ASP - Accurate Splice Site Predictor
For splice site recognition, one has to solve two
classification problems: discriminating true from decoy splice
sites for both acceptor and donor sites. Gene finding systems
typically rely on Markov Chains to solve these tasks. In this
work we consider Support Vector Machines for splice site
recognition. We employ the so-called weighted degree kernel
which turns out well suited for this task, as we will
illustrate in several experiments where we compare its
prediction accuracy with that of recently proposed systems. We
apply our method to the genome-wide recognition of splice sites
in Caenorhabditis elegans, Drosophila melanogaster, Arabidopsis
thaliana, Danio rerio, and Homo sapiens. Our performance
estimates indicate that splice sites can be recognized very
accurately in these genomes and that our method outperforms
many other methods including Markov Chains, GeneSplicer and
SpliceMachine.
Software available from here.
ARTS - Accurate Transcription Start Site Prediction
We develop new methods for finding transcription start sites (TSS) of
RNA Polymerase II binding genes in genomic DNA sequences.
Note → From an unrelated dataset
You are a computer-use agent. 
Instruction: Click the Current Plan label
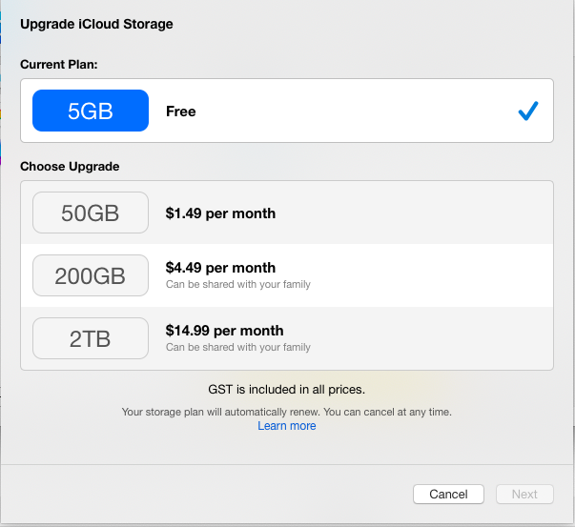tap(59, 64)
Employing Support Vector Machines with advanced sequence
kernels, we achieve drastically higher prediction accuracies than
state-of-the-art methods.
Software available from here.
POIMs - Positional Oligomer Importance Matrices
SVMs find a discrimination in a high dimensional kernel feature space
and as such often have to be treated as a black box. This implies that
analyses
or visualization of the learning result is inherently
difficult. It poses a problem for applications in
bioinformatics as it is often very important to understand
which features are used for learning and why the accuracy is
high. We have developed the concept of Positional Oligomer Importance Matrices
(POIMs) ---
that allows us to pin-point and visualize the most discriminative motifs. Computing
poims is very efficient and can be directly applied to the learned SVM classifier.
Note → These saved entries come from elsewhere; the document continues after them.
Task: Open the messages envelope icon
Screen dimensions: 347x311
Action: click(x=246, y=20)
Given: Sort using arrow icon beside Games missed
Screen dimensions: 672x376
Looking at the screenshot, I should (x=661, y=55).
mSplicer - Splice Form Prediction
For modern biology, precise genome annotations are of prime importance as they allow the accurate definition of genic regions. We employ state of the art machine learning methods to assay and improve the accuracy of the genome annotation of the nematode Caenorhabditis elegans. The proposed machine learning system is trained to recognize exons and introns on the unspliced mRNA utilizing recent advances in support vector machines and label sequence learning.
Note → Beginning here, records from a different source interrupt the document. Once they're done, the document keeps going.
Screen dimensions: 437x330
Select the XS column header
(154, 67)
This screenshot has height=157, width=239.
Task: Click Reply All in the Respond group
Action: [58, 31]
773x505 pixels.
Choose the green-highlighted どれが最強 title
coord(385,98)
This software is available from msplicer.org and its mloss.org project page.
mGene - Accurate Genefinding
mGene is a gene finding system that was developed at the
Friedrich Miescher Lab in Tübingen. It tackles the gene
prediction problem using a two-layered approach. In a first
step (layer 1) state-of-the-art kernel machines are employed to
detect signal sequences in genomic DNA. In a second step (layer
2) their outputs are combined by a Hidden Semi Markov machine
learning algorithm, to predict whole gene structures. Major
algorithms, which were used, are implemented in the SHOGUN toolbox and
combined and complemented with Octave/Matlab scripts.
mGene is described at mgene.org and web-interface that lets practitioners apply and re-train mGene is available via Galaxy.